De mantenerse el criterio de que los ministros en funciones son los que deben elegir a su presidente, Batres aparece desde ahora como rechazada y por eso se queja de animadversión de sus colegas.
La solución sería que el Congreso de la Unión corrija la contradicción y apruebe otra reforma en la que se defina cuál debe ser el procedimiento para nombrar al presidente de esa institución. Morena y sus rémoras tienen la mayoría calificada para aprobar los cambios, pero los legisladores oficialistas han mostrado poco interés en corregir el entuerto, tal vez porque no han recibido instrucciones del Ejecutivo.

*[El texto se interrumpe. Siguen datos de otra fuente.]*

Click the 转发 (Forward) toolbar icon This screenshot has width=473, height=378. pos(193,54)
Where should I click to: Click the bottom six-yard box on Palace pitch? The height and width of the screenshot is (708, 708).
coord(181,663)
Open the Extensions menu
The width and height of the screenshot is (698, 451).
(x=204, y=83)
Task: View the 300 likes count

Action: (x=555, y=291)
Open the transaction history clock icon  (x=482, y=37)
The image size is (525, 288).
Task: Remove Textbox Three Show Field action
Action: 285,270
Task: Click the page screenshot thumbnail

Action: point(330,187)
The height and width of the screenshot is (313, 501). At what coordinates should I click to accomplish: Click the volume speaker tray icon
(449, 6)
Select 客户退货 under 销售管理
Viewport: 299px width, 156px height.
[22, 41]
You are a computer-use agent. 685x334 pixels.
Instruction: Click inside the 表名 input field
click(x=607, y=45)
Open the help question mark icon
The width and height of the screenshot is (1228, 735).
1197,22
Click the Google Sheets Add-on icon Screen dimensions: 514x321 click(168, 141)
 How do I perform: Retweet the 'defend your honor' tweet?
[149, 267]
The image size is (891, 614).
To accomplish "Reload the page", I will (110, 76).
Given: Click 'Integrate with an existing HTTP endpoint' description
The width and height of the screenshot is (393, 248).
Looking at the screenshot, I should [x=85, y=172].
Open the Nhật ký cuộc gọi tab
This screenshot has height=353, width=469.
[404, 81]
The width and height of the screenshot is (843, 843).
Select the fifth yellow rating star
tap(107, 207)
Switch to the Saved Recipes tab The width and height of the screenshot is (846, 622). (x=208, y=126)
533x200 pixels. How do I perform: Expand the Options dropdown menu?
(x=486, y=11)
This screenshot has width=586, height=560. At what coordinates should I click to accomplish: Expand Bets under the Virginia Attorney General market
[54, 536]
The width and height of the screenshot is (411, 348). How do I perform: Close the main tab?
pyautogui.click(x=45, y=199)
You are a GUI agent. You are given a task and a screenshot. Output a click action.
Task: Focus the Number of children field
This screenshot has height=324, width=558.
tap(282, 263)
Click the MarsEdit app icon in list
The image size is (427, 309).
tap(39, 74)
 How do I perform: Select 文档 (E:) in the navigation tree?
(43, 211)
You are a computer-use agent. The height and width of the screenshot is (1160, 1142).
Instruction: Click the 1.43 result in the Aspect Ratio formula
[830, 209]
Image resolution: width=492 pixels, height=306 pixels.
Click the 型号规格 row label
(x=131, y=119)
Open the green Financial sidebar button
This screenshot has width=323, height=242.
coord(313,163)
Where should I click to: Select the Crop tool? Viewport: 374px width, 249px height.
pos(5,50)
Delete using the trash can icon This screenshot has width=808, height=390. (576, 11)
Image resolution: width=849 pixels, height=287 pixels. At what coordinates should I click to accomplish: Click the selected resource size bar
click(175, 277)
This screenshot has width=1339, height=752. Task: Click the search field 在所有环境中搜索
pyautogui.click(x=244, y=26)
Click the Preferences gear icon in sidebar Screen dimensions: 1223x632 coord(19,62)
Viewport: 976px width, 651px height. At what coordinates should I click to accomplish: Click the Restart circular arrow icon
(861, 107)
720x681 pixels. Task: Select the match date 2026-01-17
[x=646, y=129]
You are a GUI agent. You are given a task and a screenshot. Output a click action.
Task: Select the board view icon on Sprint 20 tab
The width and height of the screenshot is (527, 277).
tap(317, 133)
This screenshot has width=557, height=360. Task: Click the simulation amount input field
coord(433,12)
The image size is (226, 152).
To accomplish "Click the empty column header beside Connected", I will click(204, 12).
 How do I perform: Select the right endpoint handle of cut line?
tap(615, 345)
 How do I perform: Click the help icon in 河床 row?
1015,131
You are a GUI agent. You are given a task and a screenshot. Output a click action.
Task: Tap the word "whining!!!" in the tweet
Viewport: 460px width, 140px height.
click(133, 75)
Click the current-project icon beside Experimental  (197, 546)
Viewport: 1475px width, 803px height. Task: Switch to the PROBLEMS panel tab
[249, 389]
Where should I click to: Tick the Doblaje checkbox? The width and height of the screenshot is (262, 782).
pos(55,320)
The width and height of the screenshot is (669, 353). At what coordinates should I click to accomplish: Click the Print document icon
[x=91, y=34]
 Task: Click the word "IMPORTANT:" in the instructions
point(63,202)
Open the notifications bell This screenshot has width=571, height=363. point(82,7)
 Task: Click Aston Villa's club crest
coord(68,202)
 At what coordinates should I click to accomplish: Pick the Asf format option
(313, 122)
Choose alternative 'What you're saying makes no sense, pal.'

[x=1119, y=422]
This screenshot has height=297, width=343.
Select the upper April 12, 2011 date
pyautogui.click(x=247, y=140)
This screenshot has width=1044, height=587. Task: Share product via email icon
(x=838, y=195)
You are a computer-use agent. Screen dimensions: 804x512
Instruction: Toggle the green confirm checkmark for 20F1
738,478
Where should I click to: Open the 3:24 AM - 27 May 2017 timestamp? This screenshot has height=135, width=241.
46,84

El presidente en funciones, Hugo Aguilar, reconoció el pasado fin de semana en una entrevista con La Jornada que la cuestión genera tensiones en el interior de la Corte, ha descartado entrar a debatirlo antes de enero de 2027.
“Ahorita no me parece ni siquiera prudente abordarlo”, señaló al diario.
Estados Unidos mantiene su amenaza de actuar “por tierra” contra los cárteles del narcotráfico
Por otra parte, se mantiene la amenaza de los Estados Unidos de actuar contra los cárteles del narcotráfico directamente en sus lugares de origen, especialmente en América Latina.
Esa amenaza recae directamente contra la presidenta (con A) Claudia Sheinbaum Pardo, quien se esfuerza por mantener vigente la soberanía nacional y evitar que agentes de otras naciones actúen en territorio nacional.
A anteriores amenazas del presidente de la vecina potencia, el magnate Donald Trump, se sumó ayer su secretario de Guerra, Pete Hegseth, quien confirmó que Estados Unidos planea atacar «en tierra» a narcotraficantes en Latinoamérica, como ya lo hace en aguas internacionales contra presuntas embarcaciones dedicada al contrabando de drogas.
Esos planes, anunciados en Panamá, que incluyen operaciones antidrogas terrestres se enmarcan en la alianza organizada por Trump, en la cual participan 19 países, podrán ampliarse a «donde quiera» que operen grupos del narcotráfico, dijo el secretario de Guerra estadounidense.
Sostuvo que, a corto plazo, Estados Unidos espera desplegar junto a sus aliados una «capacidad operativa como la que vieron con los ataques a las lanchas de droga» en el Caribe y el Pacífico.